Bartha I et al, “Estimating the Respective Contributions of Human and Viral Genetic Variation to HIV Control”, PLoS Computational Biology, Feb 9 2017
Die HIV-Infektion schreitet bei Personen, welche nicht unter einer HIV-Therapie stehen, unterschiedlich schnell voran. Dies zeigt sich unter anderem darin, dass bei unbehandelten HIV-positiven Personen die Zeit bis AIDS auftritt zwischen 2 Jahren und 20 Jahren schwankt. Ein Marker, um die Schnelligkeit im Voranschreiten der HIV-Infektion abschätzen zu können, ist die HIV-Viruslast gemessen einen Monat nach Infektion. Diesen Marker nennt man setpoint viral load. Je höher der setpoint viral load, desto grösser das Risiko für das Voranschreiten der HIV-Infektion. Die Autoren dieser Studie haben untersucht, durch welche Faktoren der setpoint viral load beeinflusst wird. Das Ergebnis: die Erbfaktoren des Virus haben einen viel grösseren Einfluss auf die Höhe des setpoint viral load als die Erbfaktoren der infizierten Person.

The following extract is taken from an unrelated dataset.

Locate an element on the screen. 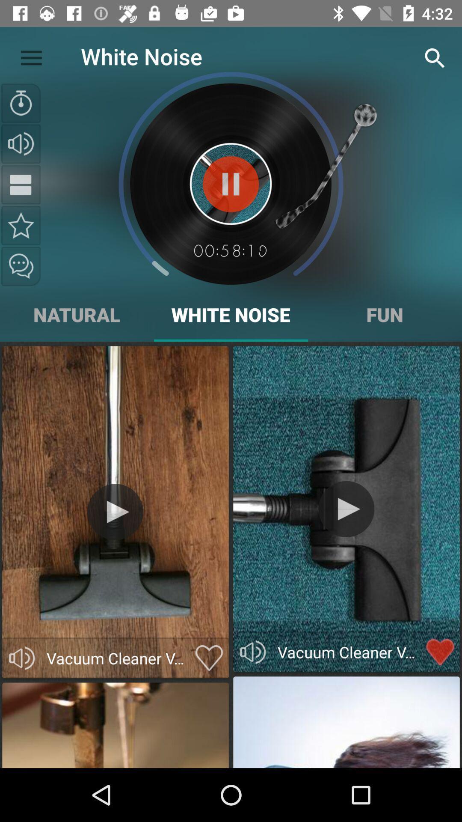 The height and width of the screenshot is (822, 462). sound is located at coordinates (21, 658).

Die Schätzung, in welchem Ausmass die Erbfaktoren von HIV die Höhe des setpoint viral load beeinflussen, schwankt in der Literatur zwischen 6 und 59%. Um diesbezüglich eine genauere Einschätzung machen zu können, haben die Autoren der vorliegenden Studie die Daten von über 2’000 HIV-positiven Personen aus fünf europäischen Ländern untersucht. Im Gegensatz zu früheren Studien, hatten sich die Teilnehmer frisch mit HIV angesteckt und befanden sich im Zeitfenster von 6 bis 24 Monaten nach der Ansteckung. Die Autoren haben den Einfluss der HIV-Erbfaktoren auf den setpoint viral load mit einem mathematischen Modell untersucht, bei dem die Gesamtheit der HIV-Erbfaktoren mittels einer speziellen Labortechnik analysiert wurde.
Die Autoren haben mit ihrem Modell berechnet, dass die Höhe des setpoint viral loads in ungefähr 30% durch die HIV-Erbfaktoren bestimmt wird und dabei einer Schwankung von 15 bis 43% unterliegt. Andere Faktoren, welche den setpoint beeinflussen, sind die Erbfaktoren der infizierten Person («Wirtsfaktoren»), Unterschiede in der Immunantwort der infizierten Person nach HIV-Infektion und mögliche mathematische Messungenauigkeiten.
Zusammenfassend zeigt diese europäische Kohortenstudie, dass rund 30% des setpoint viral loads durch die Erbfaktoren des HI-Virus bestimmt wird. Die Studie zeigt auch, dass es weitere Studien braucht, mit denen das Ausmass der Erbfaktoren auf den setpoint viral load untersucht wird, um Messungenauigkeiten zu berücksichtigen.